Objective:

Suppression of ovarian hormones in premenopausal women on gonadotropin-releasing hormone agonist (GnRH AG) therapy can cause fat mass (FM) gain and fat-free mass (FFM) loss. Whether this is specifically caused by a decline in serum estradiol (E 2) is unknown. This study aims to evaluate the effects of GnRH AG with placebo (PL) or E 2 add-back therapy on FM, FFM, and bone mineral density (BMD). Our exploratory aim was to evaluate the effects of resistance exercise training on body composition during the drug intervention.

Methods:

Seventy healthy premenopausal women underwent 5 months of GnRH AG therapy and were randomized to receive transdermal E 2 (GnRH AG+ E 2, n= 35) or PL (GnRH AG+ PL, n= 35) add-back therapy. As part of our exploratory aim to evaluate whether exercise can minimize the effects of hormone suppression, some women within each drug arm were randomized to undergo a resistance exercise program (GnRH AG+ E 2+ Ex, n= 12; GnRH AG+ PL+ Ex, n= 12).

Results:

The groups did not differ in mean (SD) age (36 [8] and 35 [9] y) or mean (SD) body mass index (both 28 [6] kg/m 2). FFM declined in response to GnRH AG+ PL (mean,− 0.6 kg; 95% CI,− 1.0 to− 0.3) but not in response to GnRH AG+ E 2 (mean, 0.3 kg; 95% CI,− 0.2 to 0.8) or GnRH AG+ PL+ Ex (mean, 0.1 kg; 95% CI,− 0.6 to 0.7).

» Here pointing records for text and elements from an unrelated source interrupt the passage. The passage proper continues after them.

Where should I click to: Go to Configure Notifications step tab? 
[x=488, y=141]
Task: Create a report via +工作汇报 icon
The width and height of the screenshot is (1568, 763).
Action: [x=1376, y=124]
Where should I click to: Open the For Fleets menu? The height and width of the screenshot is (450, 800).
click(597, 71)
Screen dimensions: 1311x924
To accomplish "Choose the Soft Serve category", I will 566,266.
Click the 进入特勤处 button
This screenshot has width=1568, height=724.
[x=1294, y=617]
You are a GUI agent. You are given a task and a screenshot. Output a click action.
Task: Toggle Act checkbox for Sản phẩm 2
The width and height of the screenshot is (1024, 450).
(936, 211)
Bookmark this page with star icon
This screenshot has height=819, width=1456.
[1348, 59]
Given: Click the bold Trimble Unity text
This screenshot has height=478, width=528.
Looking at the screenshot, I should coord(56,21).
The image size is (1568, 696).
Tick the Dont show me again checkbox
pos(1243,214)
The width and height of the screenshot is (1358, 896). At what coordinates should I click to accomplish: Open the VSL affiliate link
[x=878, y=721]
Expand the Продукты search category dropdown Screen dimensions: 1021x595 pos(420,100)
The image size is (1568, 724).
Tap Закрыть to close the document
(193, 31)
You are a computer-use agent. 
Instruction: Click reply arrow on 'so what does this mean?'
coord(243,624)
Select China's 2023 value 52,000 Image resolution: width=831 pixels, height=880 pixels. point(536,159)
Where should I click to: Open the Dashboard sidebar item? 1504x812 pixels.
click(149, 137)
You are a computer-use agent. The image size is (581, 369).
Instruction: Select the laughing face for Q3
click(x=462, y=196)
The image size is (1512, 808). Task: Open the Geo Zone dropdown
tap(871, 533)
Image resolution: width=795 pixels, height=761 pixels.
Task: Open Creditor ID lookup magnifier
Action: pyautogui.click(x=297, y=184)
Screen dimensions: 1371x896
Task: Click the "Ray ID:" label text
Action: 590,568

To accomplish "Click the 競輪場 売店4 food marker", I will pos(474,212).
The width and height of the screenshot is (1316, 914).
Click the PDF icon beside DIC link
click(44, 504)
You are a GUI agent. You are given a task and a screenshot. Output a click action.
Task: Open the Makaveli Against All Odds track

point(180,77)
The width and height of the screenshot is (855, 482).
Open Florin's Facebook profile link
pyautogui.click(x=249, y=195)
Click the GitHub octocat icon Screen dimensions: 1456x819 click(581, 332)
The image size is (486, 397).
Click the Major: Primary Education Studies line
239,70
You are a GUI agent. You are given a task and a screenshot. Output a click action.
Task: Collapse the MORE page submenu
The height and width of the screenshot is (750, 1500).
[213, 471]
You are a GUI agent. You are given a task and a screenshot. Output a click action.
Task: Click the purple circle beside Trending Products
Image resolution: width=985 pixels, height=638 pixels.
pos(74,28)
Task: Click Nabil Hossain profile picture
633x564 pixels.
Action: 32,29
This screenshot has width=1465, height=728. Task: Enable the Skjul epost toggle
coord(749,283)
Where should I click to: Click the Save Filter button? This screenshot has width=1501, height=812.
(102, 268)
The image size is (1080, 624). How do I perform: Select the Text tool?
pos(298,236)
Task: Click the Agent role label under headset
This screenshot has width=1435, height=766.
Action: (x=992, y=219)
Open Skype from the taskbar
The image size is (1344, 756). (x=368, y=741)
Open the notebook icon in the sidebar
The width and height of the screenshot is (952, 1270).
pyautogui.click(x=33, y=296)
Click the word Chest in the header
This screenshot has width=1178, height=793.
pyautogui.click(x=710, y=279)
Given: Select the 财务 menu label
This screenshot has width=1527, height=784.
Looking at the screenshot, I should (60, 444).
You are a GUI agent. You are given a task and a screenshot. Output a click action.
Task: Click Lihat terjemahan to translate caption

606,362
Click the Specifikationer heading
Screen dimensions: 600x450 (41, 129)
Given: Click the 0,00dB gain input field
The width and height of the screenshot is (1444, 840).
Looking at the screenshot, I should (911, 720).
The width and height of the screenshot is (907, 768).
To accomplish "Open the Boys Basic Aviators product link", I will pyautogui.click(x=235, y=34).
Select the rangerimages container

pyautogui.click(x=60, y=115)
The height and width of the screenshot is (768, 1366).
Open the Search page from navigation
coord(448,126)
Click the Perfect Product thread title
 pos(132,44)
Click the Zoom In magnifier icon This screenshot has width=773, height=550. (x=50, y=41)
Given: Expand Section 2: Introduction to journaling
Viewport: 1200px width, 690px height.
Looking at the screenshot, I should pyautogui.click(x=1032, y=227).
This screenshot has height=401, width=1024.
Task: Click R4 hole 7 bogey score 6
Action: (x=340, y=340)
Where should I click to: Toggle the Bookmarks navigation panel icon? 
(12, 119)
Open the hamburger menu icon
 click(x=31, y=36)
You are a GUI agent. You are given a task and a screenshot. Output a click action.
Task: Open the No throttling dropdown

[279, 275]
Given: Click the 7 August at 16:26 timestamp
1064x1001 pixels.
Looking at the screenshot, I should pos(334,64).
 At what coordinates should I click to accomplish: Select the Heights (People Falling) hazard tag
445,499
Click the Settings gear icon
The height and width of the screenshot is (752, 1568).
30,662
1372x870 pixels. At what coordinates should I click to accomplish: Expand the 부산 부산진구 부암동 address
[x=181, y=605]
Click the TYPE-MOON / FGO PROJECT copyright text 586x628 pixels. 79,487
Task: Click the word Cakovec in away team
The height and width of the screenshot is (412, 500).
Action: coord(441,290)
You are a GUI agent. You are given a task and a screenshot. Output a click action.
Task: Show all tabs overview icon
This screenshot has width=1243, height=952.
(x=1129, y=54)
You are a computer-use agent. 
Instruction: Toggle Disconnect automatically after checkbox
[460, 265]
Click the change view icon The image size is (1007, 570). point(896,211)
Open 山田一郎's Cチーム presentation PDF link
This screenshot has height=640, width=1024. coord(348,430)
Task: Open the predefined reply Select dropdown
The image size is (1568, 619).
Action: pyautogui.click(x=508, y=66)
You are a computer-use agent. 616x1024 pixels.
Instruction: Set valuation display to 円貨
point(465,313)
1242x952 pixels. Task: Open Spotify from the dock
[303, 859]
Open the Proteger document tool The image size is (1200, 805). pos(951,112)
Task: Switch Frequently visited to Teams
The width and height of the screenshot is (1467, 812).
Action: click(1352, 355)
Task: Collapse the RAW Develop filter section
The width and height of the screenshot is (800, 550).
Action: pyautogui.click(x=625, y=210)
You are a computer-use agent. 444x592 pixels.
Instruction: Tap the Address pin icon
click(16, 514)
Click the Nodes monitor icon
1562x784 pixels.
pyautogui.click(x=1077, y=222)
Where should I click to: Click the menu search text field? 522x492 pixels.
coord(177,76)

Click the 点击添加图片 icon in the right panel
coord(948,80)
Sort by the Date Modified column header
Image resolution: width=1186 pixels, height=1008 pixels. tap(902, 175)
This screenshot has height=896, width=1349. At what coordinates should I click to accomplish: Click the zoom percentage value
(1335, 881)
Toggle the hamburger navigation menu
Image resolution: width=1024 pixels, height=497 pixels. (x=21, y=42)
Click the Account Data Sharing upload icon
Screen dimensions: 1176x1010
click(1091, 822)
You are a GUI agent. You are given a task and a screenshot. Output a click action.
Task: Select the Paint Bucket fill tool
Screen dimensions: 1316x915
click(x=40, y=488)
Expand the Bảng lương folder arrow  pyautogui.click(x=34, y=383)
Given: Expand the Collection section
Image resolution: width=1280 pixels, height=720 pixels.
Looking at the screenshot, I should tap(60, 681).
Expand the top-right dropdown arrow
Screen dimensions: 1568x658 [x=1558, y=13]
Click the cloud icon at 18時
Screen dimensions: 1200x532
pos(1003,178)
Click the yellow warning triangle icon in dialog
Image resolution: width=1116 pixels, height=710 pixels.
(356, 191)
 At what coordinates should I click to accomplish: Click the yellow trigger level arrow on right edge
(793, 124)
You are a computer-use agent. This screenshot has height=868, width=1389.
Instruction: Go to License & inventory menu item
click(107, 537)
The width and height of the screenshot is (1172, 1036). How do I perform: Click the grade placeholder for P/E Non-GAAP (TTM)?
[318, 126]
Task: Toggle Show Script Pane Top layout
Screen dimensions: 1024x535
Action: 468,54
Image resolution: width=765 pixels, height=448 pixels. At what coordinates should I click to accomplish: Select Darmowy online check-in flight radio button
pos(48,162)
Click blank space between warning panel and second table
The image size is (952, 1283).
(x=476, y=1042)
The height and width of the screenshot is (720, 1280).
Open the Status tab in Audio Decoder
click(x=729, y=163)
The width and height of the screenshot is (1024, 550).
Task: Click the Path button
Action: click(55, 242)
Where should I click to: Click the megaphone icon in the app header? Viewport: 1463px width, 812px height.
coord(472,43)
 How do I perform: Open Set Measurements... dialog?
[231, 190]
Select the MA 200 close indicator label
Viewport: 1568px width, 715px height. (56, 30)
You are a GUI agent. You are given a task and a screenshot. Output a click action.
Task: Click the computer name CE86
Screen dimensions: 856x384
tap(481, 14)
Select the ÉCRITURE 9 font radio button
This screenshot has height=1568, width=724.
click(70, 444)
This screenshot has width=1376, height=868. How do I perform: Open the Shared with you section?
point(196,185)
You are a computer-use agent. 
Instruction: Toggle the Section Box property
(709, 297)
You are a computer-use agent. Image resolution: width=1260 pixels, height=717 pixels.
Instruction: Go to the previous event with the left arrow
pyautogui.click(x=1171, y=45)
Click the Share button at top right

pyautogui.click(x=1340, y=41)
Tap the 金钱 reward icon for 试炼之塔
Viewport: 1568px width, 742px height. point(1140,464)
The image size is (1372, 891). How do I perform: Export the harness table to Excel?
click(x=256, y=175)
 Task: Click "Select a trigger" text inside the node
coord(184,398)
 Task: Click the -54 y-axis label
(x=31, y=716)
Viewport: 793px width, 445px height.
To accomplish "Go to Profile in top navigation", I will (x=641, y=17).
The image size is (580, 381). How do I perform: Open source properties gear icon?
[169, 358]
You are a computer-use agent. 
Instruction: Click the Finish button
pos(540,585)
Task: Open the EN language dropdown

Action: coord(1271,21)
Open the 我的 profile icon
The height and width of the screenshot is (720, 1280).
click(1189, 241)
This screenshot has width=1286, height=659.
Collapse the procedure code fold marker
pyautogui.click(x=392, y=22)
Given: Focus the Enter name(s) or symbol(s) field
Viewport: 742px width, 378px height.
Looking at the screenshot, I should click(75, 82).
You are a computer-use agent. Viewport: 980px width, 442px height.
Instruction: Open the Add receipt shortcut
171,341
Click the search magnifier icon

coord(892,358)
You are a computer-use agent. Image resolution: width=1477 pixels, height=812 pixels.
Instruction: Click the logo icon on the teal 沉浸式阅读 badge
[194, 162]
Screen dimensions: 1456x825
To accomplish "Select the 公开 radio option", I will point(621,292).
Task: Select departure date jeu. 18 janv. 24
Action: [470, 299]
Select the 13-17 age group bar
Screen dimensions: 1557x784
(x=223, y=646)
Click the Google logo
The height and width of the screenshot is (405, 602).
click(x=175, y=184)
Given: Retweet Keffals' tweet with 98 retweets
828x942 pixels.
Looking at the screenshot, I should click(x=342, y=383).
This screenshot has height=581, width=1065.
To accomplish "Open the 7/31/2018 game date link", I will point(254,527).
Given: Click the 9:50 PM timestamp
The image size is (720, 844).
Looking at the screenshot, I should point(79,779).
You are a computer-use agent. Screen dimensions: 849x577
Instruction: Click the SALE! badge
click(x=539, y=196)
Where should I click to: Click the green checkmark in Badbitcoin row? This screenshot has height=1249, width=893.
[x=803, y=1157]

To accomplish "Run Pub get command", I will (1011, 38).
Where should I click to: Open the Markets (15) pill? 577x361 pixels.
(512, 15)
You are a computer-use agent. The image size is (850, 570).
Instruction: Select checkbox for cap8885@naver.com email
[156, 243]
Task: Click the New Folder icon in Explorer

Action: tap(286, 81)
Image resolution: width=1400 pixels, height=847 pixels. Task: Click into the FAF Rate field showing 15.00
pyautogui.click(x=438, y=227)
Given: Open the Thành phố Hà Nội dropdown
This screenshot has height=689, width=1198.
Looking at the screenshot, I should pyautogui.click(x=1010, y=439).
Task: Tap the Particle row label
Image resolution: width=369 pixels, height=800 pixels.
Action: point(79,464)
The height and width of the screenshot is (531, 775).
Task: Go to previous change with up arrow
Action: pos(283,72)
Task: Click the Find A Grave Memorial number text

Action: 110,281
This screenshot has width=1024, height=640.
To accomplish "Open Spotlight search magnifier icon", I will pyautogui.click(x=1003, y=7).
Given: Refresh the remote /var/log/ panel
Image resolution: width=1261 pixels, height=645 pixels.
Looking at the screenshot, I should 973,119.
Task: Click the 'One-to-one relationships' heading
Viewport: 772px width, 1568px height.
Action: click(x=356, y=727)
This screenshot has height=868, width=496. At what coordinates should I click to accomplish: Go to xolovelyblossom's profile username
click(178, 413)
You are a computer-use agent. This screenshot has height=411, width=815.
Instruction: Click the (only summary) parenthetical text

Although FM did not change in either group, visceral fat area increased in response to GnRH AG+ PL but not in response to GnRH AG+ E 2. GnRH AG+ PL induced a decrease in BMD at the lumbar spine and proximal femur that was prevented by E 2. Preliminary data suggest that exercise may have favorable effects on FM, FFM, and hip BMD.

Conclusions:

Suppression of ovarian E 2 results in loss of bone and FFM and expansion of abdominal adipose depots. Failure of hormone suppression to increase total FM conflicts with previous studies of the effects of GnRH AG. Further research is necessary to understand the role of estrogen in energy balance regulation and fat distribution.